Blue Living - Be water my friend..

...mais do q pessoal, reflexoes sobre a crescente desumanidade social e sobre as nossas lendas pessoais...a minha? o mar!

sexta-feira, agosto 12, 2005

Uma vida normal...


Fazia naquela altura pouco mais que vinte e cinco anos que entrara para o sacerdócio, tantos como os que tinha de idade quando me dediquei a Deus.
Era uma tarde quente de Agosto, e o meu destino era Estoi. Um antigo quinteiro do palácio de Estoi pretendia a extrema unção.
Lá chegado, num local onde antes passaram princesas e companhia, encontrava-se vazio e em ruinas, tal e qual o meu peito, naquele descrédito que me levou a fugir da mundanez da vida lá fora e a buscar refugio no convento.
O senhor encontrava-se no leito de uma cama larga de casal, de cabeceira modesta e temente a Deus.
Encontrava-se desperto e alegrou-se ao ver-me. Cumprimentou-me e guiou-me num lugar ao seu lado na beira da cama.
Pediu-me para ser rápido, não queria ficar preso, suspenso numa destas santas palavras.
Cumpri o seu desejo.
Depois, mais aliviado e respirando com dificuldade, sorriu e agradeceu.
"Sabe, houve uma altura na vida em que pensei que seguiria o mesmo caminho que você. Muitos
sofrimentos deixei por trás desse caminho, muitas palavras azedas e algumas atitudes menos recomendaveis e nada de acordo com quem realmente ama. Mas sabe? Eu amo muito a minha falecida mulher.
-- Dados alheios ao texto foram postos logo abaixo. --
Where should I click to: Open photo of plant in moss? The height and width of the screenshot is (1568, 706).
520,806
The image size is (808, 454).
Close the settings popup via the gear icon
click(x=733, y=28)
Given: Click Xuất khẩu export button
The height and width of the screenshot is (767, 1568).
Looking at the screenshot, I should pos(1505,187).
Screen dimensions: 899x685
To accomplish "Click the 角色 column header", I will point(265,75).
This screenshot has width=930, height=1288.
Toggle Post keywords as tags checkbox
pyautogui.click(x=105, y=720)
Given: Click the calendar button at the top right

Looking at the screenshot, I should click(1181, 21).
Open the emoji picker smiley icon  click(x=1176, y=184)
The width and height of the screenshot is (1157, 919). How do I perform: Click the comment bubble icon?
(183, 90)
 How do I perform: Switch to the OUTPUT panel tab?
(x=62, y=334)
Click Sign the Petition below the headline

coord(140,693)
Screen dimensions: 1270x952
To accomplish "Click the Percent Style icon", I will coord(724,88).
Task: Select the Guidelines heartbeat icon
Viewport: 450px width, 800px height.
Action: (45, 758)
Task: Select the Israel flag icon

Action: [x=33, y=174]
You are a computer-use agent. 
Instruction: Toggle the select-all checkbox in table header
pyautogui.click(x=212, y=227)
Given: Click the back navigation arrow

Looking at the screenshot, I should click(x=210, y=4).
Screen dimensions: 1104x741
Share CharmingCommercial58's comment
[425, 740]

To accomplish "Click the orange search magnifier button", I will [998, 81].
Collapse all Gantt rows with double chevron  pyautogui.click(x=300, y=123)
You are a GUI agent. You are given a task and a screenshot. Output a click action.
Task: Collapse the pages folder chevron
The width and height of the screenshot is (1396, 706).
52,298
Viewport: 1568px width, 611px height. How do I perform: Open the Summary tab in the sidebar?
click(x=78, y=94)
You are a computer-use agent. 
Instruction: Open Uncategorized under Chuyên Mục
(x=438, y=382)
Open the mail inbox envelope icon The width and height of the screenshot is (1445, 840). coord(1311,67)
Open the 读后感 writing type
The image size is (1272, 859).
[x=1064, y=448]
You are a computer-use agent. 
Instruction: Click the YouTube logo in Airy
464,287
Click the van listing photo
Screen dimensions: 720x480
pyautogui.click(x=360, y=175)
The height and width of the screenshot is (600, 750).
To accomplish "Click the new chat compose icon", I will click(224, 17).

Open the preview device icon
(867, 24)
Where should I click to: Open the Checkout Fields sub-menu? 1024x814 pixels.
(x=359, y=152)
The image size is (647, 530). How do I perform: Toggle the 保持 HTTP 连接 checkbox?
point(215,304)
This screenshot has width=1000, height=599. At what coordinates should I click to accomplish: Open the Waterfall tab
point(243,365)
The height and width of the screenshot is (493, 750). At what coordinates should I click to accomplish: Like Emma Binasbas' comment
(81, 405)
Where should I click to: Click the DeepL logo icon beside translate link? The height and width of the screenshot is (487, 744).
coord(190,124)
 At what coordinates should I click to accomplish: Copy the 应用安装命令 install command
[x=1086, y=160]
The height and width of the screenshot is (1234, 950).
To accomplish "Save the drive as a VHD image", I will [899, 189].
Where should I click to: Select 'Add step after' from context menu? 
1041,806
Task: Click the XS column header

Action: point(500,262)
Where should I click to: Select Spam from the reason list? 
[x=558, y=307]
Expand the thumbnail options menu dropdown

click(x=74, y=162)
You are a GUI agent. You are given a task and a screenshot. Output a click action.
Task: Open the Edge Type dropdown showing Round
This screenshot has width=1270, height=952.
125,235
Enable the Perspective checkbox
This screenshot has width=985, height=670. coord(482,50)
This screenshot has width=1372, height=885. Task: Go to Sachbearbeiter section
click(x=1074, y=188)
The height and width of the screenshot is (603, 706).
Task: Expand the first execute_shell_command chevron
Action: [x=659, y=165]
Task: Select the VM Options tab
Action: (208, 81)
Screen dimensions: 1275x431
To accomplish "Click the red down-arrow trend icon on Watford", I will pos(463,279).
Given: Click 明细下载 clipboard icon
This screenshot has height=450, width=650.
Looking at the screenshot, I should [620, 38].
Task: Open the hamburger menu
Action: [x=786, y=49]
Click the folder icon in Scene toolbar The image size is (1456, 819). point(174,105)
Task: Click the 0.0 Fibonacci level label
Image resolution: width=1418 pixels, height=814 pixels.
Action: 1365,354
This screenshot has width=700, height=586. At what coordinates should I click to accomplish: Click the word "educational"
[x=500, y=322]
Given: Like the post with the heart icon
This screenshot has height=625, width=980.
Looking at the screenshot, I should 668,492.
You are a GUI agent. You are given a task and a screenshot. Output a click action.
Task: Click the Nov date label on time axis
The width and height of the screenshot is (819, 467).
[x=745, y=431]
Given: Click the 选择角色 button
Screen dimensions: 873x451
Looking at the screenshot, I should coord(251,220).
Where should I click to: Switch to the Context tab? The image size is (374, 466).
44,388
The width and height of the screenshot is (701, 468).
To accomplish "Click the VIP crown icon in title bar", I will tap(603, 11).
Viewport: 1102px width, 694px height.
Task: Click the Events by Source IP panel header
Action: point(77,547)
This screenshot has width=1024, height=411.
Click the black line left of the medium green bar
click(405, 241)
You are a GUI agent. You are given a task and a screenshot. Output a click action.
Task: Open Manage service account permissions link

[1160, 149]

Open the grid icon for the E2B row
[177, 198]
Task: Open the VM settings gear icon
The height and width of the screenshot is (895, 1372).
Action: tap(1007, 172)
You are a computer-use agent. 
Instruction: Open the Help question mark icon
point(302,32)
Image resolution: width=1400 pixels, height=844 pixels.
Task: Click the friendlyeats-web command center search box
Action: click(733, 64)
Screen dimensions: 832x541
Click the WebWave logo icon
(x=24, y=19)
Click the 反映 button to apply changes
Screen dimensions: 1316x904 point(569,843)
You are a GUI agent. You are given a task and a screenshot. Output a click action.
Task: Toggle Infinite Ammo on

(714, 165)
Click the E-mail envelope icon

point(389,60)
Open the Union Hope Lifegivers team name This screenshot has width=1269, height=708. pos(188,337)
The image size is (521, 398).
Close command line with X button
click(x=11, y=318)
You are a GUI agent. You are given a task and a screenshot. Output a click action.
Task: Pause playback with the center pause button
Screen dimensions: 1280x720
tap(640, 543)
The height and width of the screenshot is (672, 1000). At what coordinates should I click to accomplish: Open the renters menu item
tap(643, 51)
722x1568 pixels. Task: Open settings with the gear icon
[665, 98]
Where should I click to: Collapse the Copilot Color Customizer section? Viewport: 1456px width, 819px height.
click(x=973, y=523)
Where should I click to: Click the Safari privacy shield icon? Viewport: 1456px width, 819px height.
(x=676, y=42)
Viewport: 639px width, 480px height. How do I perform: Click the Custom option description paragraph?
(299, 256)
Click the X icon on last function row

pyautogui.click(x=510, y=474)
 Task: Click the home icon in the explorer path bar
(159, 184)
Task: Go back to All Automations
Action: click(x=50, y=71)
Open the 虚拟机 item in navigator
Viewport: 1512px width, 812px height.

Ainda que tivessemos alturas complicadas. Ainda que algumas noites chorei na certeza de nunca mais a ver e outras na incerteza de alguma vez a voltar a ter.
Tivemos tempos separados, entregues a outros braços. Eu achei que ela me magoou como nunca ninguém me tinha magoado. Ela sentia que eu a tinha ferido de modo que ela nunca esqueceria.
Após idas e vindas, reviravoltas doidas e reconciliações turbulentas, largamo-nos definitivamente.
Encontrei-a pouco depois, feita princesa nos braços de outro. Murchei por dentro. Perdi o norte, a minha bussola era a traição. Busquei o refugio mais próximo e aconchegante. Pouco durou.
Desencontrei-me do sentido da vida. Achei-me nos caminhos do senhor.
Até ao dia em que aconteceu.
Era a véspera do dia em que iria entrar no seminário. Acordei sobressaltado. Tinha sonhado. Faziam dois meses que não a via. Esquecera-a, julgava eu.
Não foi assim.
No dia seguinte, por coincidencia, ela procurou-me. Pretendia que lhe devolvesse alguns objectos pessoais que guardava com respeito.
Falei-lhe do sonho.
Desde esse dia ficamos juntos. Incialmente com algumas reservas, resolvendo os nossos assuntos, mas acabamos por ficar novamente ao lado um do outro."
"Mas que sonho foi esse?" - Perguntei eu.
"Bem, o que nós fizemos foi colocar nas nossas mesas de cabeceira algum objecto que nos relembrasse de tudo o de errado que tinhamos feito um ao outro. E assim, todos os dias ao acordar e ao deitar, olhavamos para o que deixavamos para trás e davamos graças por ter ao nosso lado quem completa o nosso coração. Foi com isso que sonhei."
Acabou de dizer isto e acrescentou, olhando para a sua mesa de cabeceira:
"E agora, mais uma vez, vou segui-la."
Suspirou com um leve sorriso plantado nos lábios e placidamente, cerrou os olhos.